Esse episódio faz parte da minha história e não será esquecido. Possibilitou-me rever as raízes do preconceito em mim e no meu universo próximo, sei tão pouco sobre meu porteiro... Sinto gratidão imensa por essa oportunidade, em si dolorida, mas altamente necessária para seguirmos na tarefa de “cortar na carne” essa doença social, portanto, histórica.

Como psicanalista, escutar com atenção o que é falado e o que é calado faz com que eufemismos do tipo “entrada lateral” para renomear o que é na realidade a velha entrada de serviço sirva para gritar a depreciação e agressividade incrustadas no nosso cotidiano. Enquanto a entrada lateral servir para carregar lixo, coisas e animais na intenção, mas, na realidade, discriminar por cor ou condição sócio-econômica, não poderemos nos eximir da responsabilidade com as mudanças micropolíticas que reverberam na nossa alma e na nossa pele.

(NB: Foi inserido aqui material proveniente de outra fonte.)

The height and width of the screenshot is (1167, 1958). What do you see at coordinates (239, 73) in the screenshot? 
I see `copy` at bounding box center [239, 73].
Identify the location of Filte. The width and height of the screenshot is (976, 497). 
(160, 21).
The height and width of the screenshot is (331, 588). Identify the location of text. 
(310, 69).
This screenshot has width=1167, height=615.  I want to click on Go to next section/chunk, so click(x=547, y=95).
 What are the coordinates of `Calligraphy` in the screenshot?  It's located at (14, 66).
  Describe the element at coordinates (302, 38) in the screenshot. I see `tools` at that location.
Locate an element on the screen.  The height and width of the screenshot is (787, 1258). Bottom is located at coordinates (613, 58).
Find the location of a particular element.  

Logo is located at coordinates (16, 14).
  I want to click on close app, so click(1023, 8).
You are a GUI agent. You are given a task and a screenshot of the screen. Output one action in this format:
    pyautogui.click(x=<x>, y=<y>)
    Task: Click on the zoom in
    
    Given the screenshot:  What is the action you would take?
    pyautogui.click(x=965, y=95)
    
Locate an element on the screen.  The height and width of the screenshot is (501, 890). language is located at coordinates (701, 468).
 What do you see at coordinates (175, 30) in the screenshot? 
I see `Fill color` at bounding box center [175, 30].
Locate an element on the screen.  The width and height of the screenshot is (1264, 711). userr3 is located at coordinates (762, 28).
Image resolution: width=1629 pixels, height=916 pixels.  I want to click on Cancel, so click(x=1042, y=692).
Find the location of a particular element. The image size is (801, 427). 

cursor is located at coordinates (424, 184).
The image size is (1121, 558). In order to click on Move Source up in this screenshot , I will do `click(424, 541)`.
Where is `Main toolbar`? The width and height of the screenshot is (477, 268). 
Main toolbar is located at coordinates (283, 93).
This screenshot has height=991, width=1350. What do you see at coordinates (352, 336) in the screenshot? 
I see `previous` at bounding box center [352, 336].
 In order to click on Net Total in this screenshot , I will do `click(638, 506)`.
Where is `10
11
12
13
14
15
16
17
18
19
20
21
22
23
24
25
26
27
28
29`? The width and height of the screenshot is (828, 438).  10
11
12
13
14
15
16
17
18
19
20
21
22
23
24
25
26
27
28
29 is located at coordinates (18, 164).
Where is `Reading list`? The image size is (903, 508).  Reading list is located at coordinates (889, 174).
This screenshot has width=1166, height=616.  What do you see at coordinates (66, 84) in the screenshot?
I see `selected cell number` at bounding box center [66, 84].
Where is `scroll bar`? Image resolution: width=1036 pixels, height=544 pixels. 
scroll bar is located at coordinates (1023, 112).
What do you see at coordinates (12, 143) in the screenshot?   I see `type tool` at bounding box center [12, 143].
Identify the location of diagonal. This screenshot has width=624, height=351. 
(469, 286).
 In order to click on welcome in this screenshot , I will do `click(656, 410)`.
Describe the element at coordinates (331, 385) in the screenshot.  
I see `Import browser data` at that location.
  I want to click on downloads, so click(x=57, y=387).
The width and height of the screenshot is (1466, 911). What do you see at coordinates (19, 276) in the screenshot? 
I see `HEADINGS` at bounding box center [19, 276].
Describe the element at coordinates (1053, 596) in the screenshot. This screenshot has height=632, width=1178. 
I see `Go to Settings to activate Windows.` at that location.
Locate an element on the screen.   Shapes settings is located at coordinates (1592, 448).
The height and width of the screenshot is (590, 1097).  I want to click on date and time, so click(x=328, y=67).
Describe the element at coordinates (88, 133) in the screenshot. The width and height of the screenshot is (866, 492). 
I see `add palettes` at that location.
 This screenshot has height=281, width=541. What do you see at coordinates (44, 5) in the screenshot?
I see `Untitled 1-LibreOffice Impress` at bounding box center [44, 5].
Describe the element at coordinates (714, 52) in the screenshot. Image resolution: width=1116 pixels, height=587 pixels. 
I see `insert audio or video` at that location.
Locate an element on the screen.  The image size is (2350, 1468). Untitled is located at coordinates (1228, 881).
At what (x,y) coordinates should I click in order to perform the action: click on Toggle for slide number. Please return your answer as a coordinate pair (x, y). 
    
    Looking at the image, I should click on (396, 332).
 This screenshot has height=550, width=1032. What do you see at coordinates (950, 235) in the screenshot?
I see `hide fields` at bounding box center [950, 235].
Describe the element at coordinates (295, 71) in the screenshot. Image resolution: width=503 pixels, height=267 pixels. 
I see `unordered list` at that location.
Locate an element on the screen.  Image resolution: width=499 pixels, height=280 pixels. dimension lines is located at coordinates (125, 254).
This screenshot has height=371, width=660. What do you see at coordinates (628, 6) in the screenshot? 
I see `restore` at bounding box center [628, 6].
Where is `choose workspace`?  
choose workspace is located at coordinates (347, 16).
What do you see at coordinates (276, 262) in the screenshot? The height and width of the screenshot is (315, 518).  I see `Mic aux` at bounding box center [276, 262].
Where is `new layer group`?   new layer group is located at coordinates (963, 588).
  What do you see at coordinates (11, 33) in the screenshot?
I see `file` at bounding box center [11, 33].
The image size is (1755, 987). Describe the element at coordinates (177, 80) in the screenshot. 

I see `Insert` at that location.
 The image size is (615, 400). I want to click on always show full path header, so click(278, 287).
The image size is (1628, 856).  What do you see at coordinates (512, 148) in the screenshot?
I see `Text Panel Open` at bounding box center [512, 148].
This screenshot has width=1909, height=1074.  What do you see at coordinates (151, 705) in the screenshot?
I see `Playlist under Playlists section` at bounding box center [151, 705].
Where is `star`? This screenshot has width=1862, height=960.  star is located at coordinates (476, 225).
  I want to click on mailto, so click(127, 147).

Esse sonho é daqueles que mantém meu encantamento com as possibilidades do inconsciente. Mostrou-me, por outro lado, uma faceta angustiada sobre a questão. Não se pode aquietar porque o recalcado retorna, mesmo como problema de pele, ou problema menor, mais superficial. As direções para as quais ele aponta sobre a experiência encarnada do racismo: algo tão avassalador que cria o clima de catástrofe que nos envolve todos e a questão epidérmica, mais superficial, de pele que nos faz semelhantes de novo, pareados e não opostos, sujeitos igualmente às forças brutais da violência. Não tem vitoriosos nem derrotados. Desejo de quem sonha.



[i] Originalmente publicado no site Escutando a cidade: www.escutandoacidade.com.br

[ii] Psicanalista, membro do Departamento de Psicanálise do Instituto Sedes Sapientiae, onde é professora do curso Clínica Psicanalítica: Conflito e Sintoma e integrante do coletivo Escutando a cidade.

[iii] Nogueira, I. B. – Cor e Inconsciente em O racismo e o negro no Brasil: questões para a psicanálise/ org. Noemi Moritz Kon, Cristiane Abud, Maria Lucia da Silva - São Paulo: Perspectiva, 2017.

[iv] Gonçalves F. J. M. – A dominação racista: passado e presente em O racismo e o negro no Brasil: questões para a psicanálise / org. Noemi Moritz Kon, Cristiane Abud, Maria Lucia da Silva - São Paulo: Perspectiva, 2017.